CDAP - GE.2009.0044 - 2009-12-15 - X.________ c/Police cantonale du commerce Service de l'économie, du logement

15 décembre 2009Français21 min

Source vd.ch

Faits

Vu les faits suivants

A.

Sous la désignation "Institut Y.________”,

un lieu de rencontres soustrait à la vue du public au sens de l'art. 8 de la

loi vaudoise du 30 mars 2004 sur l'exercice de la prostitution (LPros; RSV

943.05) est exploité depuis le 1er juin 2006 à I'avenue ******** à 1********.
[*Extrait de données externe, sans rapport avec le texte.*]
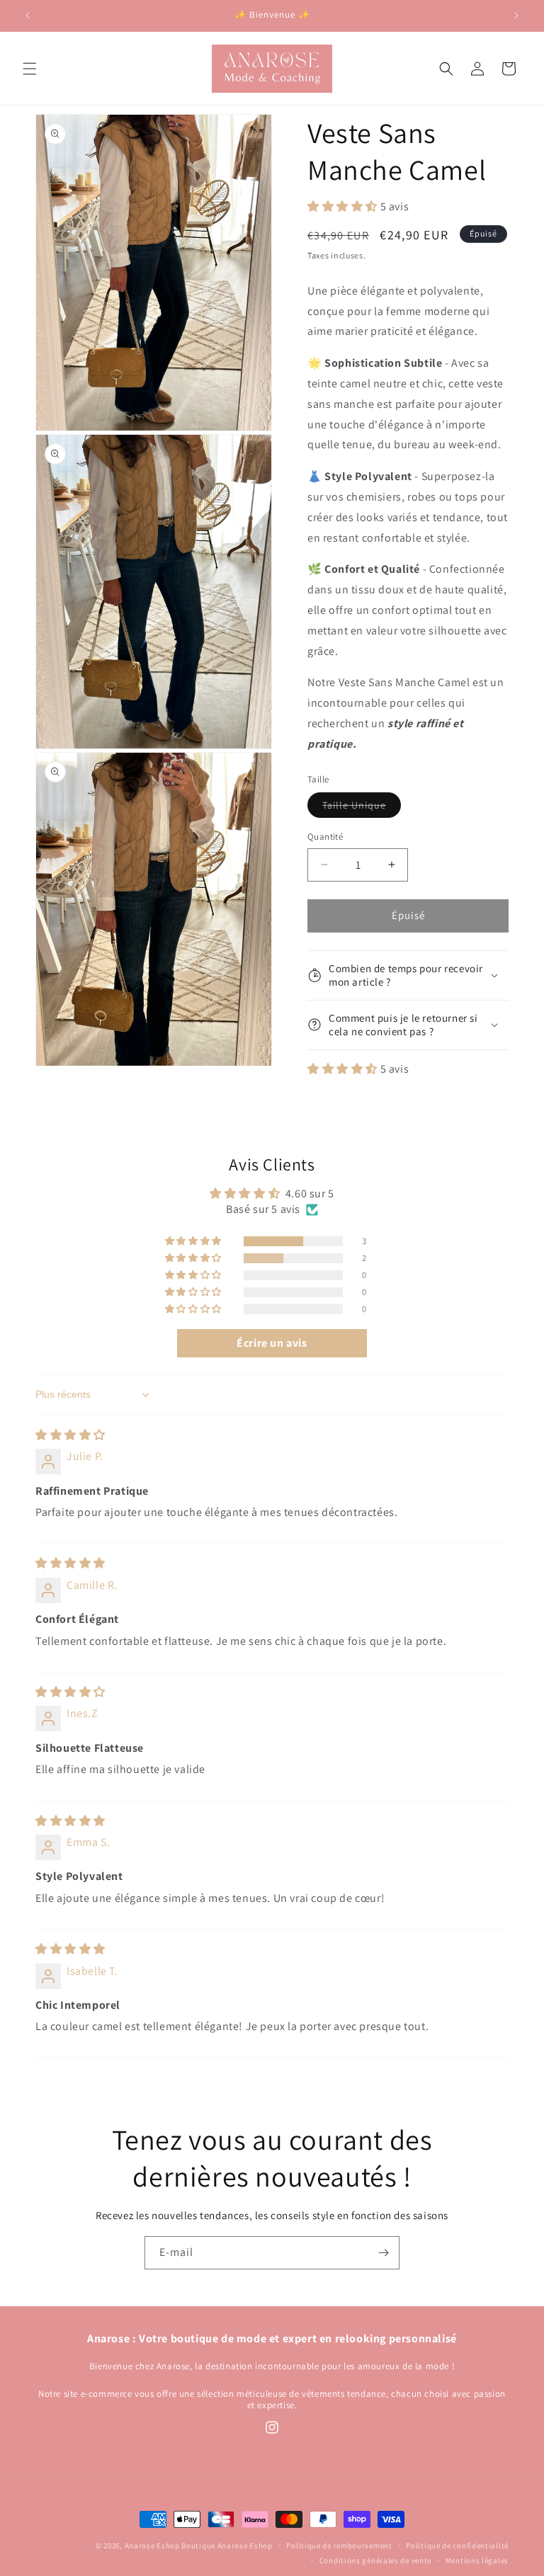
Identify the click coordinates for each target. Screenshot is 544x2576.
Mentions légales (477, 2560)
Ce salon a fait l'objet d'une annonce à la Police cantonale du commerce,

conformément à l'art. 9 LPros, l'exploitante étant X.________, originaire d’2********

(FR) et domiciliée à 1********.

B.

Le 5 mars 2009, la Police de sûreté de la Police

cantonale vaudoise a effectué une perquisition dans l’Institut Y.________ sur

mandat du Juge d'instruction de l’arrondissement de Lausanne. Lors de

l’inspection des lieux, les policiers ont demandé à X.________ d’ouvrir une

porte fermée à clef. Celle-ci refusant, prétextant qu’elle n’était pas en

possession des clefs, les policiers ont forcé la porte, puis une deuxième, ce

qui leur a permis d’accéder à un grand galetas où étaient entreposés de

nombreux objets en bois, des cartons et divers appareils électriques. La

fouille de ce local a permis de découvrir une cachette aménagée sous le toit de

l’immeuble, accessible par une ouverture d'une hauteur correspondant à la

moitié d'une porte usuelle, où étaient entreposés des matelas et où se tenaient

six personnes de nationalité brésilienne (cinq femmes et un homme), dont aucune

n’était titulaire d’une autorisation de séjour ni de travail.

Considérant que la configuration

des lieux pouvait présenter un réel danger pour les personnes se trouvant dans

cet endroit, notamment en cas d’incendie, la Police cantonale a prononcé la

fermeture immédiate du salon en application de l'art. 15 al. 1

let. c LPros au motif qu’il n'offrait pas des conditions satisfaisantes de

sécurité.

Elle a ensuite transmis cette

décision de fermeture à la Police cantonale du commerce (ci-après: la PCC)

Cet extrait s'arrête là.